In ancient mythology the moon goddess stood for protection of women and children, and yes, that was Rina. I saw her spring into action when there were issues of women’s rights not being respected or children being unfairly treated. She was the sister who spoke up when our father, Bill, was being unreasonable. She was the one to come to the defense of her sisters and, later, her daughters. She was also the one who read Gloria Steinem and talked about her ideas with me. But Rina also filled the role of Goddess of the Home in many ways, even though she was an active career girl in her twenties, and she went back to work full-time as a Scott Foresman editor in her forties. During the years of raising her three daughters, though, she was very home-oriented. She and her husband, Will, entertained often, including hosting family gatherings. She loved decorating and enjoyed the very special wallpapers that went into their four bedrooms. Modern furniture gradually replaced her Salvation Army pieces (that she’d been teased about as “buying furniture by the pound”), and everyone admired the very cool lamp that arched many feet into the air before its pendant illuminated the comfy Eames lounge chair.

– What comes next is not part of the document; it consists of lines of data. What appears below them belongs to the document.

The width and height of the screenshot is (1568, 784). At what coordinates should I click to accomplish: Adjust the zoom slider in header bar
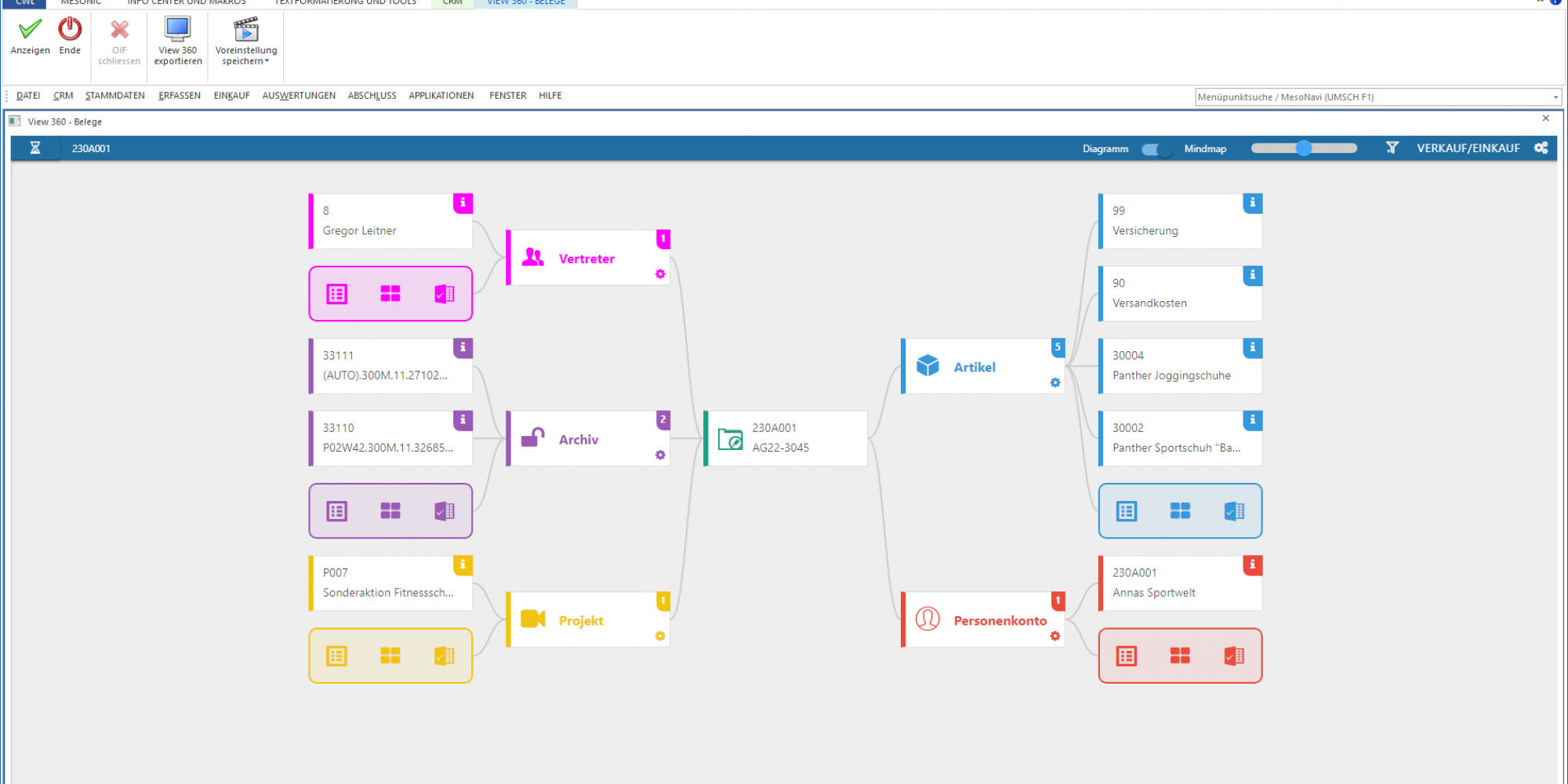coord(1304,148)
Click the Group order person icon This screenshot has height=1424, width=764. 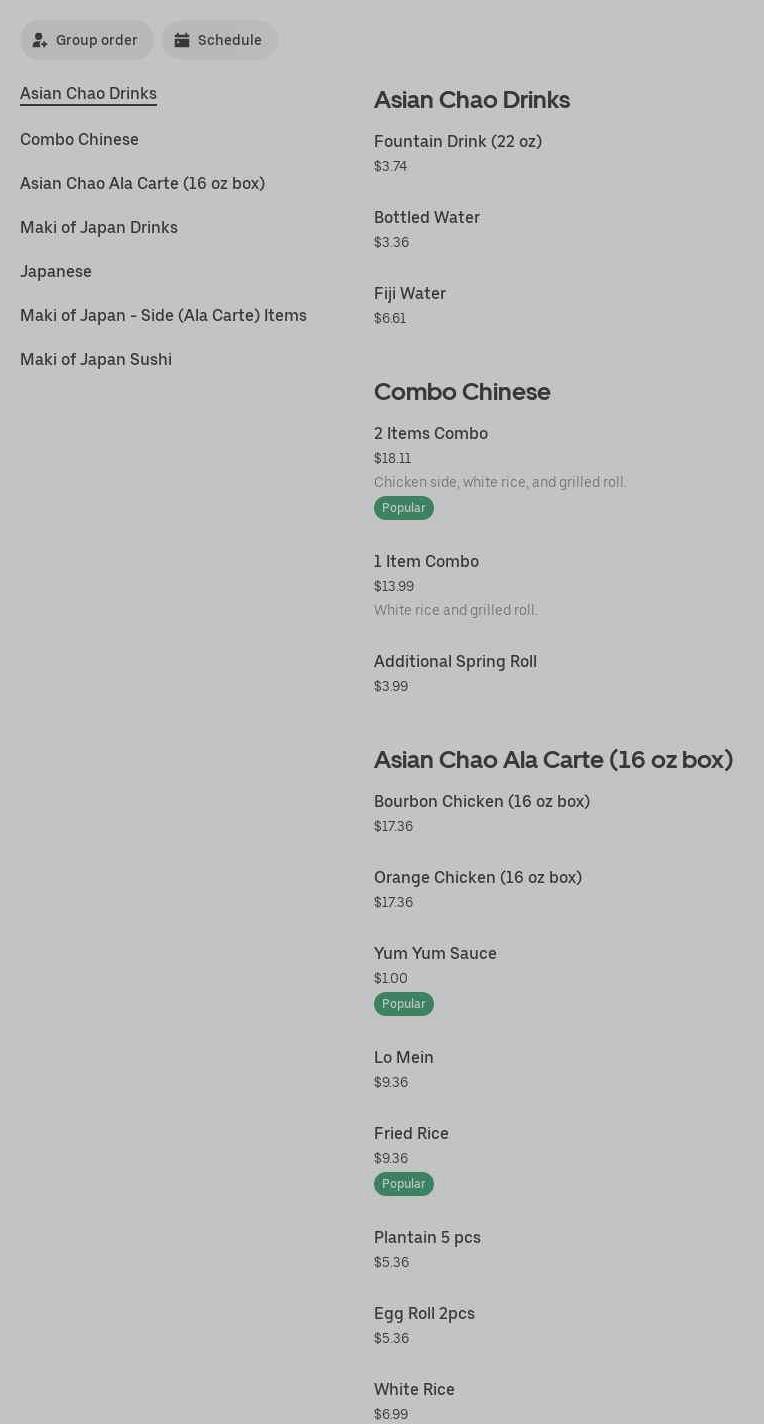point(40,40)
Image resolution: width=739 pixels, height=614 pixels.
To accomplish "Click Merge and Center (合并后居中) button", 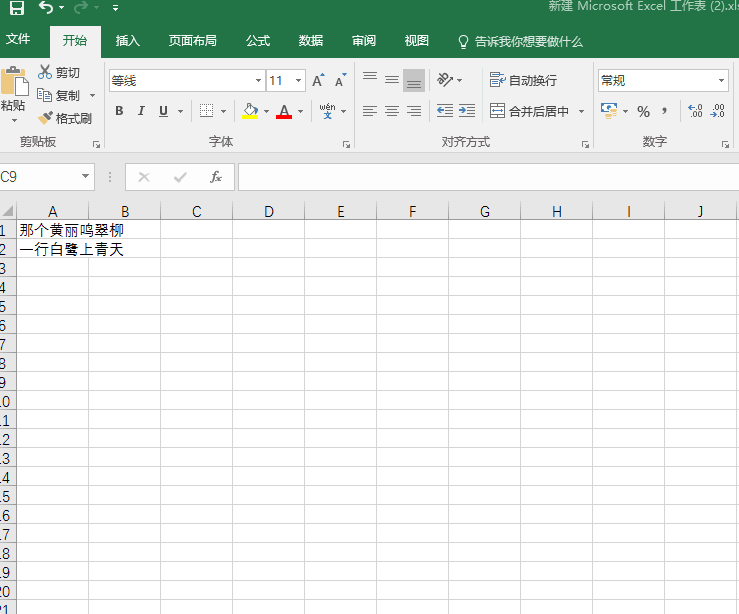I will [x=530, y=111].
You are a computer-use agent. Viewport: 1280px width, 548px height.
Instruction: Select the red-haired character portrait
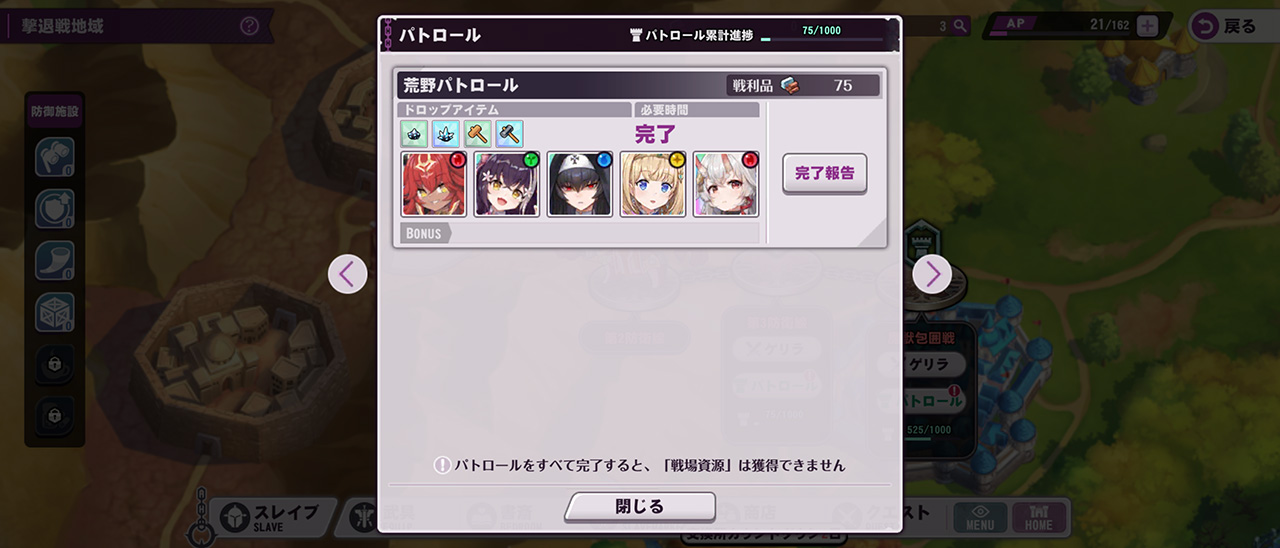(434, 184)

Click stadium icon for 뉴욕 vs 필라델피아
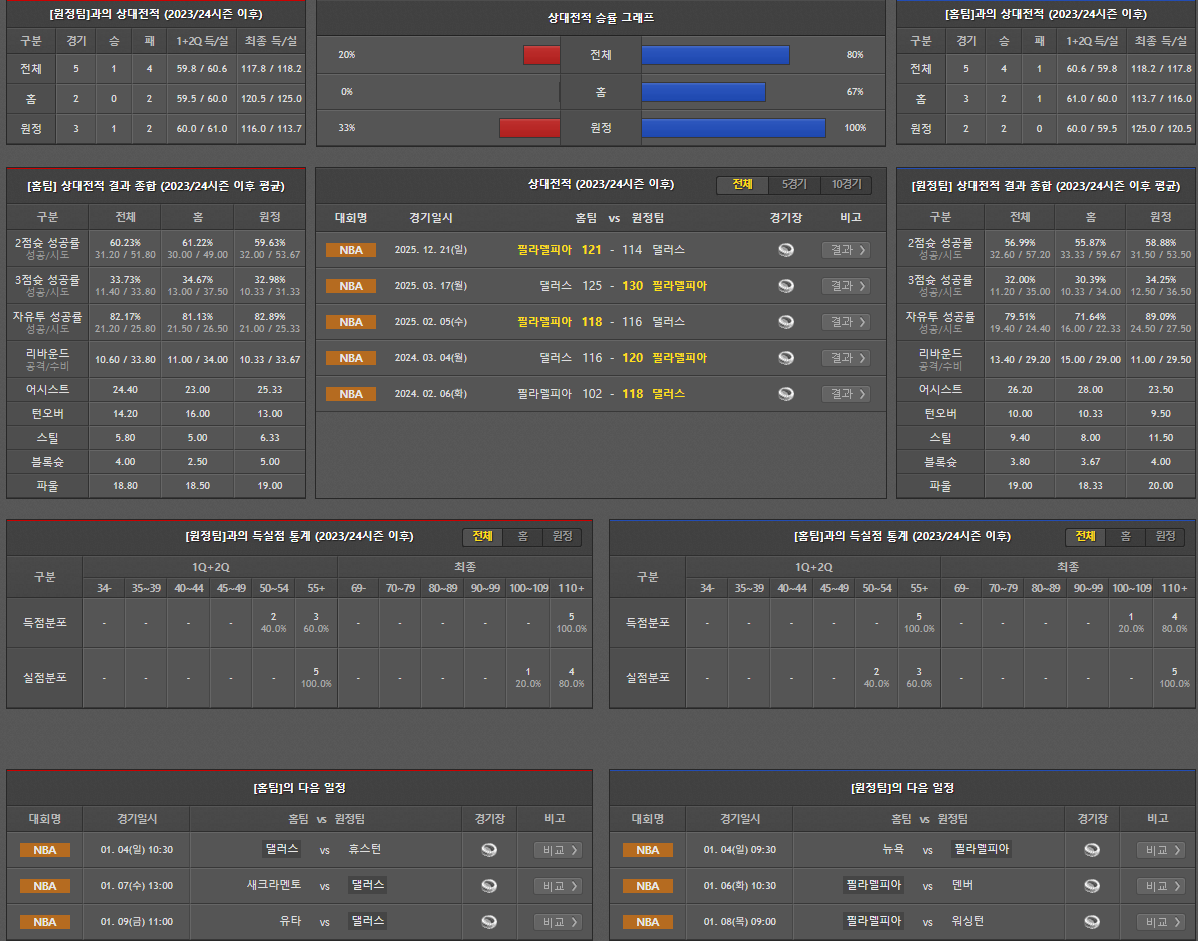pos(1092,850)
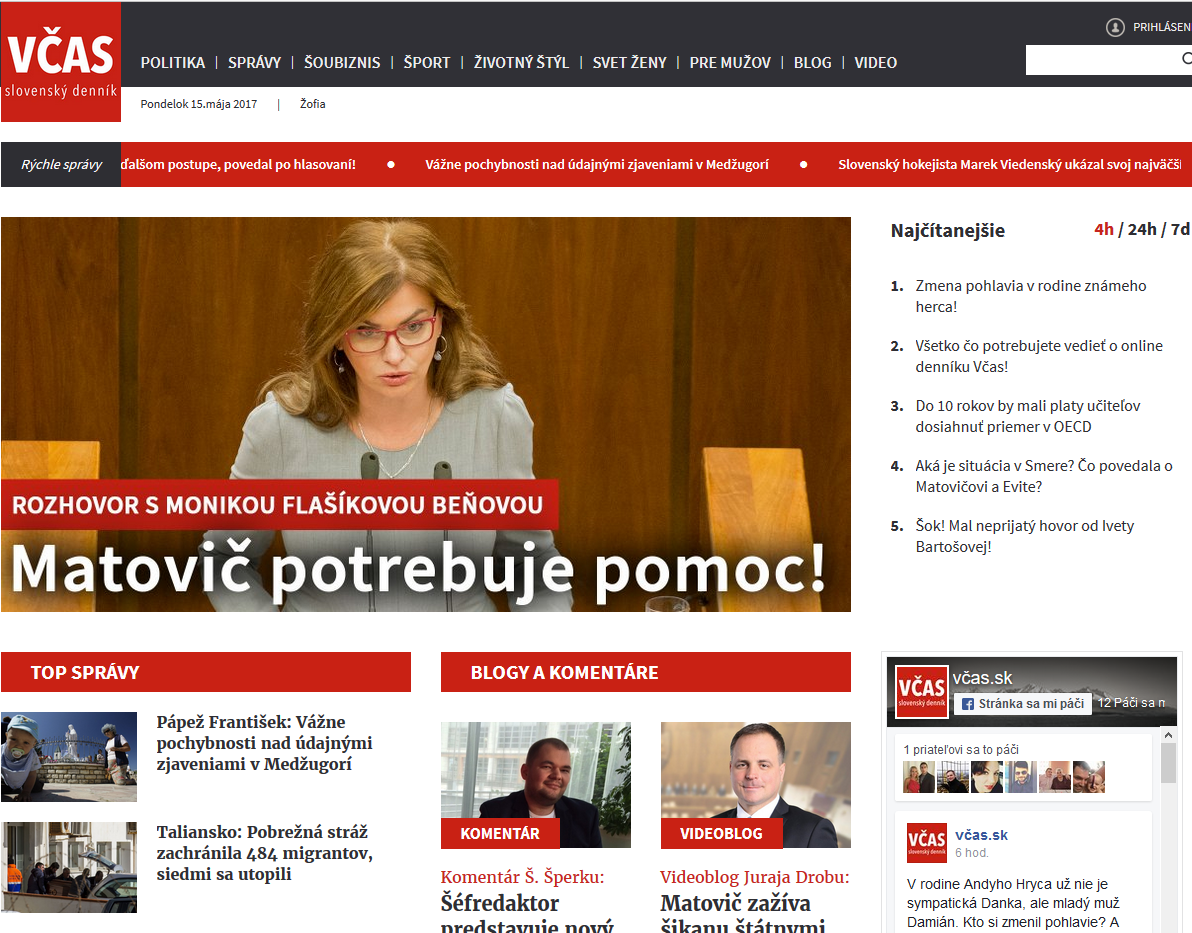Click the first friend avatar in Facebook widget

pyautogui.click(x=918, y=777)
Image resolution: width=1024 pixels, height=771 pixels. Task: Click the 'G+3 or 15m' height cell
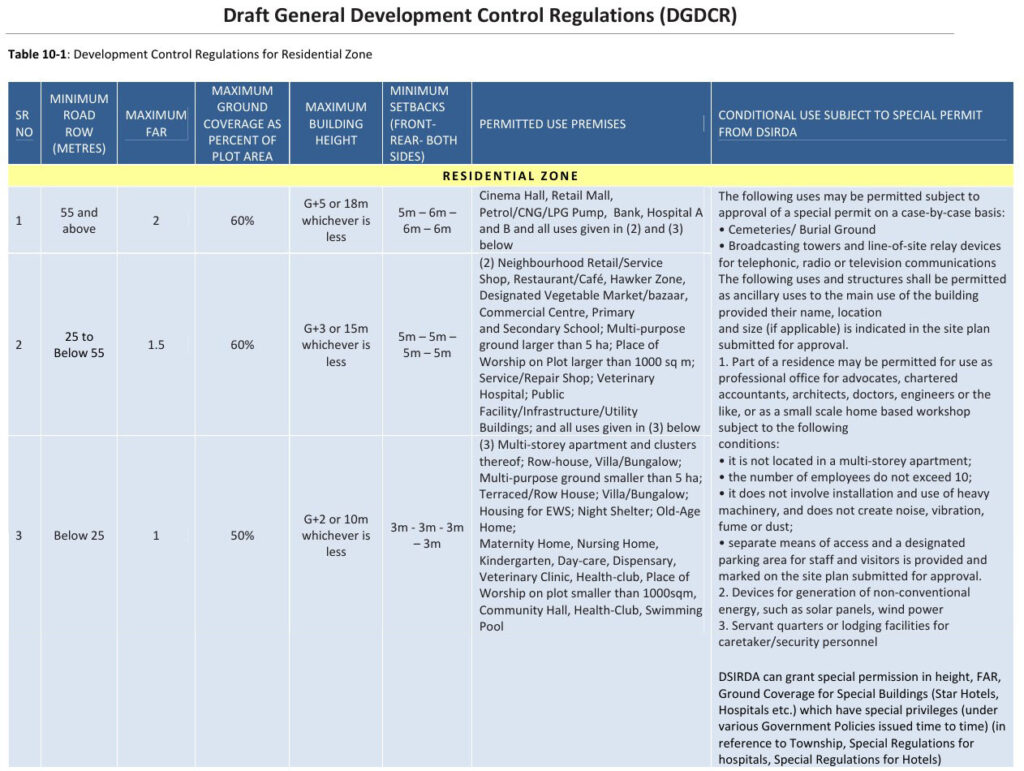pyautogui.click(x=336, y=345)
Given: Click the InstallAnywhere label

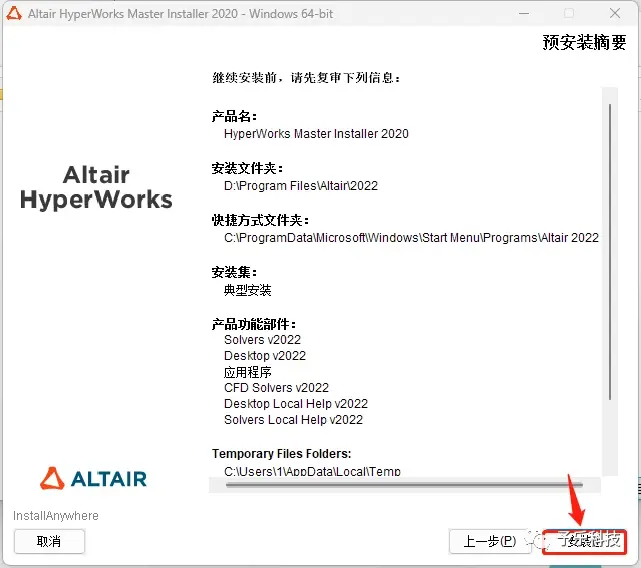Looking at the screenshot, I should [56, 516].
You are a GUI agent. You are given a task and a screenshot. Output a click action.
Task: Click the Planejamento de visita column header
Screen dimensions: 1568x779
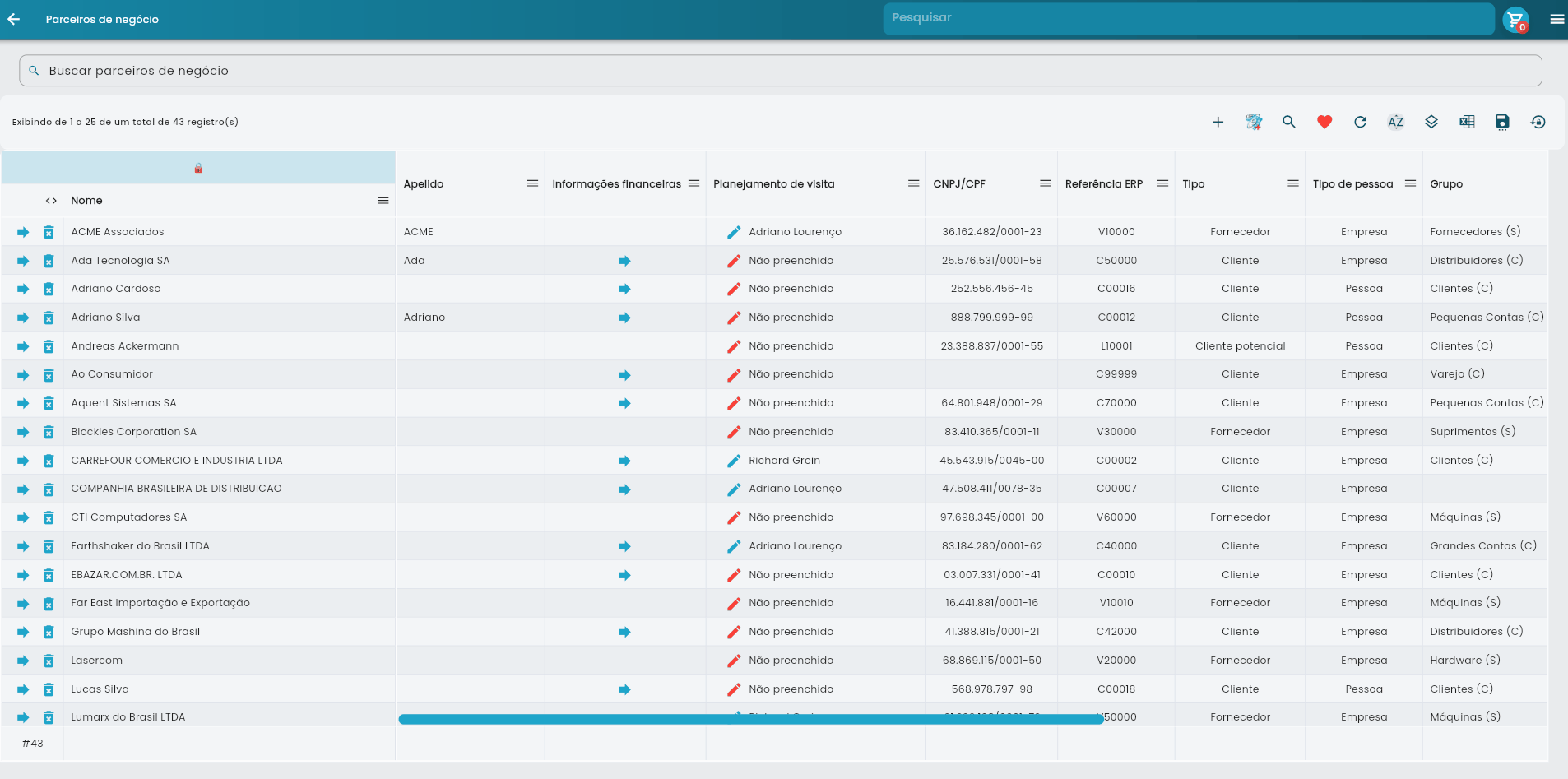pyautogui.click(x=773, y=183)
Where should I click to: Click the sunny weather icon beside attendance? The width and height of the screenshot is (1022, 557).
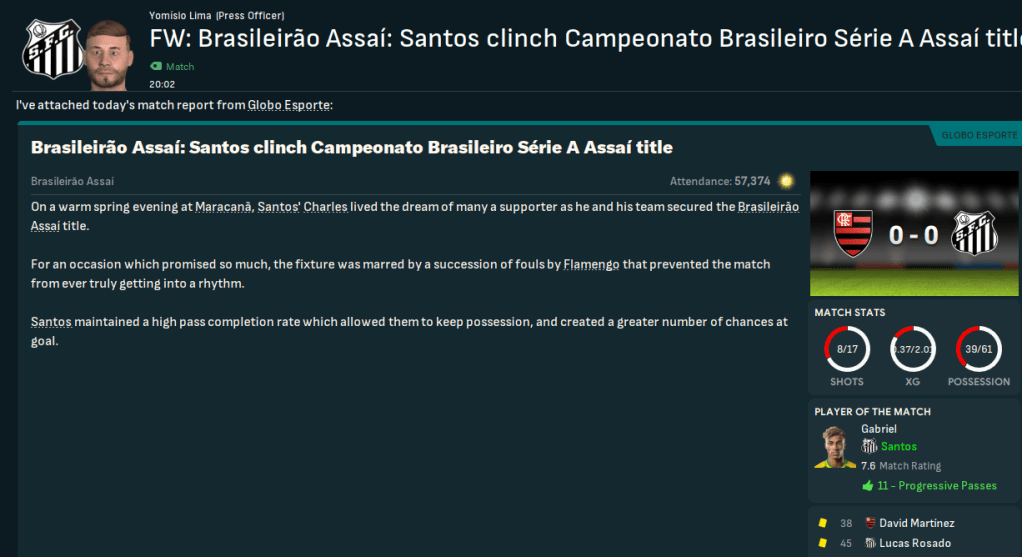coord(787,181)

In addition, Rina was indeed the Queen of the Night. Her enjoyment of staying up late to read or, later on, to do editing work was very much HER way. She read everything, but some of her favorites were The New Yorker magazine and any and all books by Joyce Carol Oates. Her late night reads also kept her from being an early riser in the mornings. She used to exclaim that she was simply NOT like her husband who actually did jump out of bed in the early hours to do energetic calisthenics at the foot of the bed.
But if any attribute represents the moon, I think many people would choose the word reflective, and that was perhaps Karina Faye’s most significant trait. Both interpretations of the word reflective hold true. She was not a glory seeker, but she liked to reflect back the good qualities of other people to them or to others. She was awfully good to our mother, Marie, in many supportive ways, affectionately calling her “Mommy-O” and encouraging warm interactions with the three daughters who called her Grammy. She supported my family and me in our endeavors and expressed interest and encouragement in handwritten or typewritten letters that came in the mail. But reflective also indicates a deep thinker, a pensive person, one who ponders. That was my sister, who probed the quandaries of life and talked about the books and stories that gave her insights into other ways of living and thinking. And it was her phone calls and words to me and others when she was struggling with operations on her lungs and the eventual cancers of her lungs and then brain that introduced me to how to love life while accepting death. Oh, yes. The moon is known to be stoic.
I miss my sister every day but am reminded of her when I gaze upon the moon—now more than ever.
Ignorance is the night of the mind. It is a night without a moon by which to see.